An improving credit profile at Equitable Holdings
admin | February 26, 2021
This document is intended for institutional investors and is not subject to all of the independence and disclosure standards applicable to debt research reports prepared for retail investors.
Spun out of AXA three years ago, Equitable Holdings Inc. (EQH) is a well-diversified standalone insurance company, specializing in individual life and retirement offerings. The biggest credit risk with EQH has traditionally been on the liability side of their legacy variable annuity portfolio with guaranteed benefits, though they are taking steps to mitigate this risk and have been establishing better risk management policies since their spin-off. Both Moody’s and S&P recently raised their outlook on EQH as the actions taken significantly improve capital adequacy. The EQH 48s offer good risk compensation in the long-end of the insurance curve.
Exhibit 1: EQH vs investment grade life insurance comps
Source: Amherst Pierpont Securities, Bloomberg/TRACE Indications
EQH 5.0% 04/20/48 @ +131 10-year; ~G+136; 3.63%; $123.19
Amount outstanding: $1.50 billion
Senior holding company rating: Baa2/POS, BBB+/Stable
Insurance financial strength rating: A2/POS, A+/Stable
- The company is among the top competitors in variable universal life and variable annuities. EQH is well-capitalized at the AA level by the rating agencies, and maintains solid risk-based capital metrics.

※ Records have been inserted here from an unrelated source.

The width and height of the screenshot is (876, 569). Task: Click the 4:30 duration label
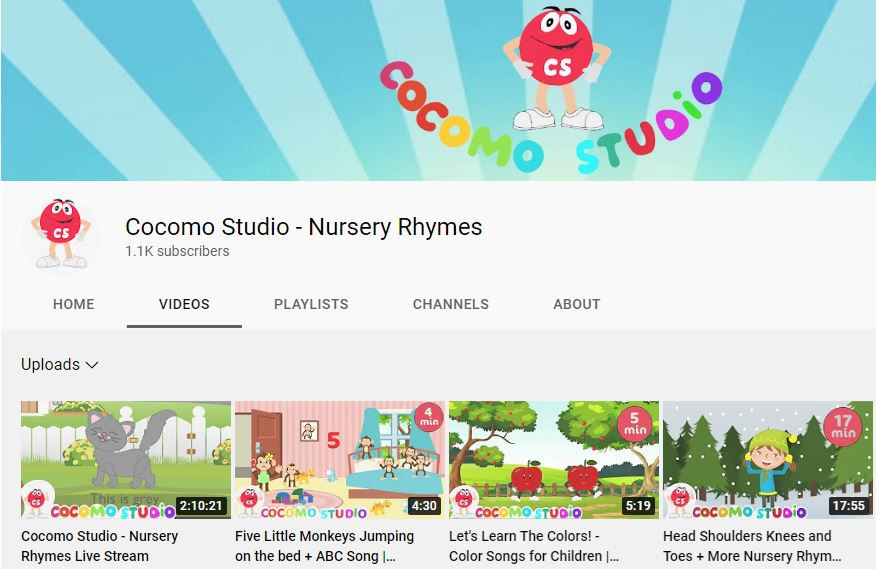coord(424,506)
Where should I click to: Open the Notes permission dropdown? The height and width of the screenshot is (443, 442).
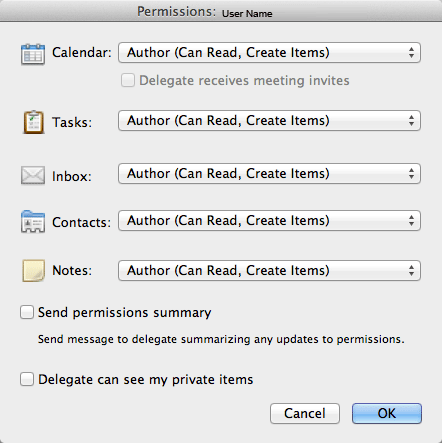[x=269, y=270]
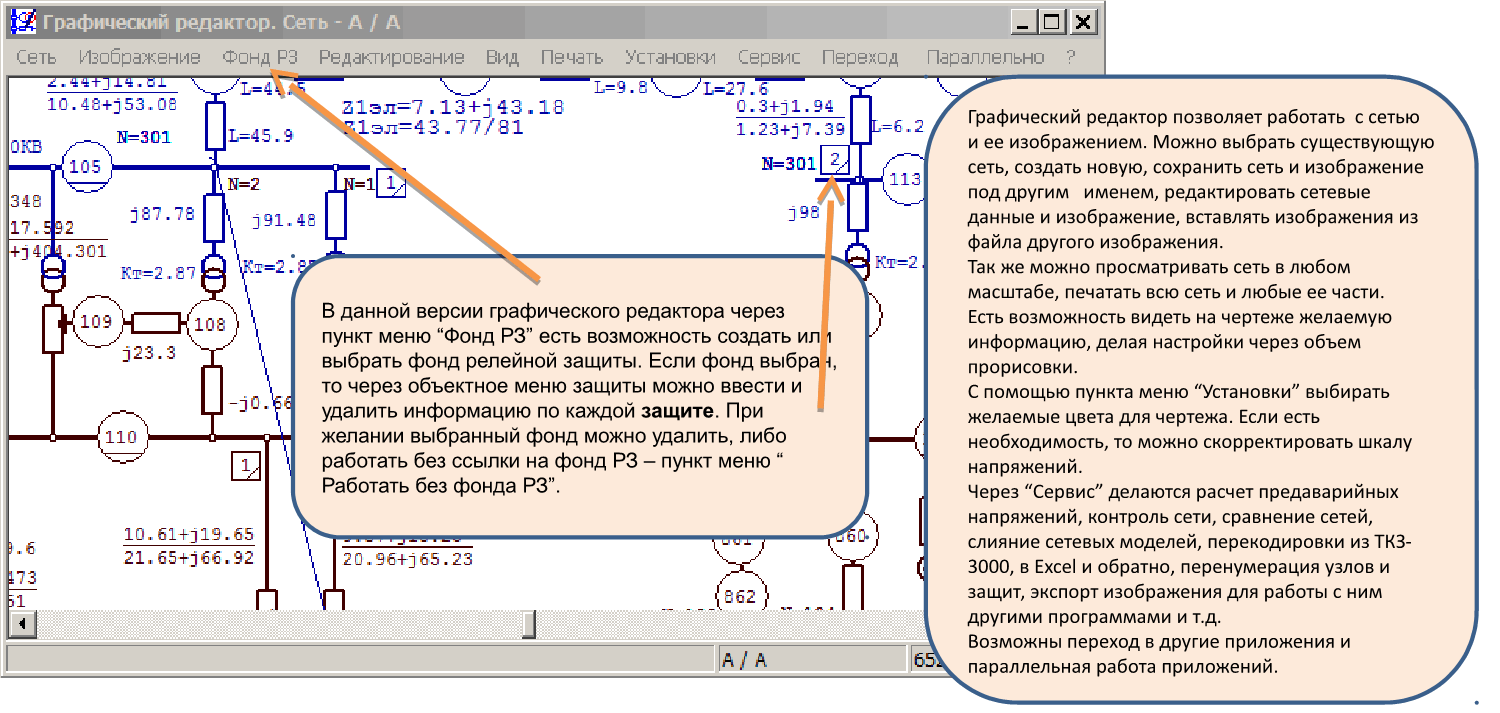Open the Установки menu
This screenshot has width=1500, height=713.
[671, 57]

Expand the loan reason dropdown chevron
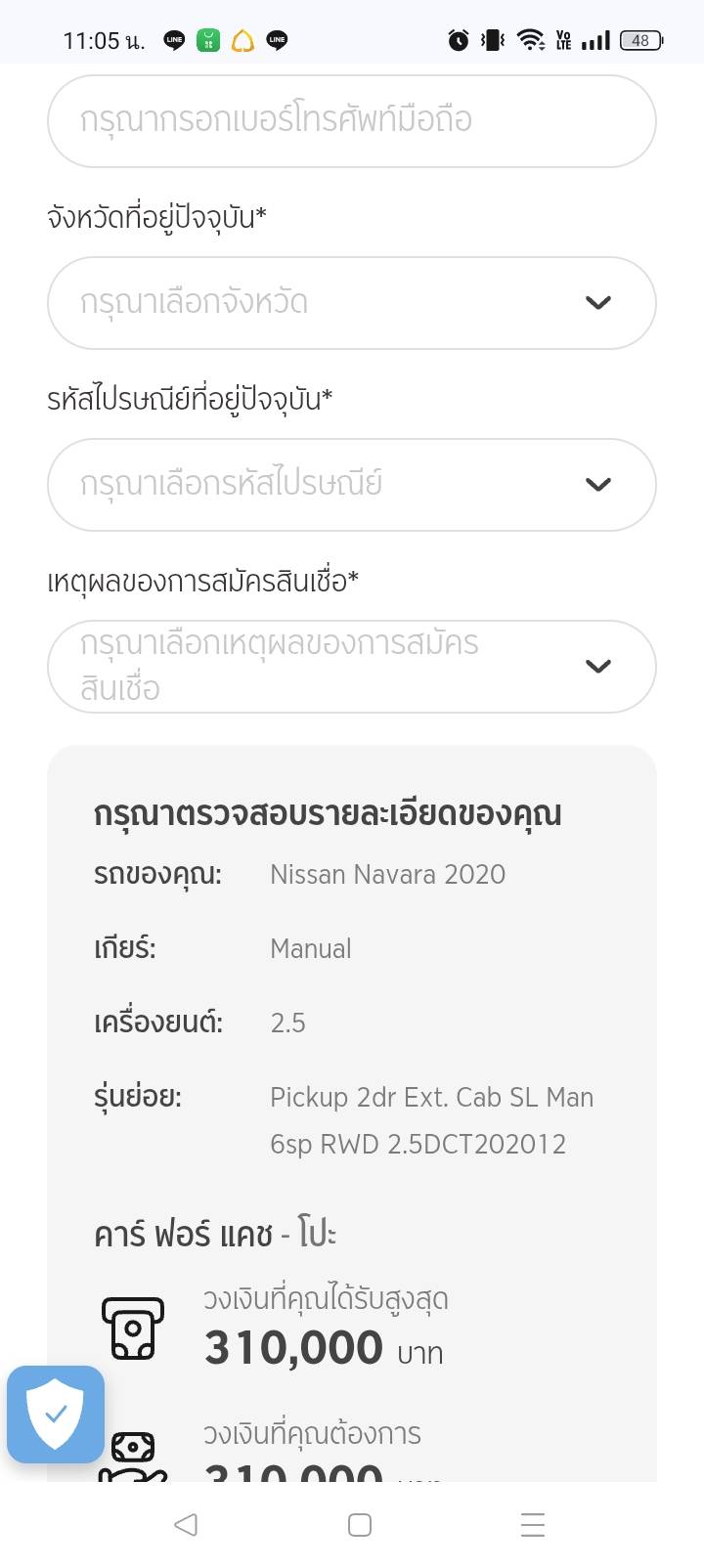point(597,667)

- EQH recently had its outlook raised to positive from stable at Moody’s and to stable from negative at S&P following its announcement of a variable annuity transaction to transfer risk to Venerable, which will reinsure $12 billion of reserves of the variable annuities. The rating agencies view this transfer as a significant improvement in EQH’s capital adequacy. The transaction is scheduled to close in the second quarter of 2021. Management anticipates the transaction will reduce risk in the portfolio by 64%.
- EQH just reported earnings on 2/23/21, recording a sizable beat on earnings expectations. 4Q20 adjusted operating EPS was $1.65 versus the analysts’ consensus estimate of $1.21, a 20% increase over the prior year. The company booked a small operating loss of $59 million in the quarter, an improvement over 4Q19 on lower operating expenses. Assets under management reached a record of $809 billion as of year-end, which represented a 10% increase over the prior year.
EQH has a solid liquidity profile. The company has $8.7 billion in cash on the balance sheet as of 3Q20, plus its entire $2.725 billion credit facility through 2023 and an additional $600 million facility through 2024. There are no other maturities due prior to 2023, when $1 billion is coming due through parent debt and FA-backed maturities.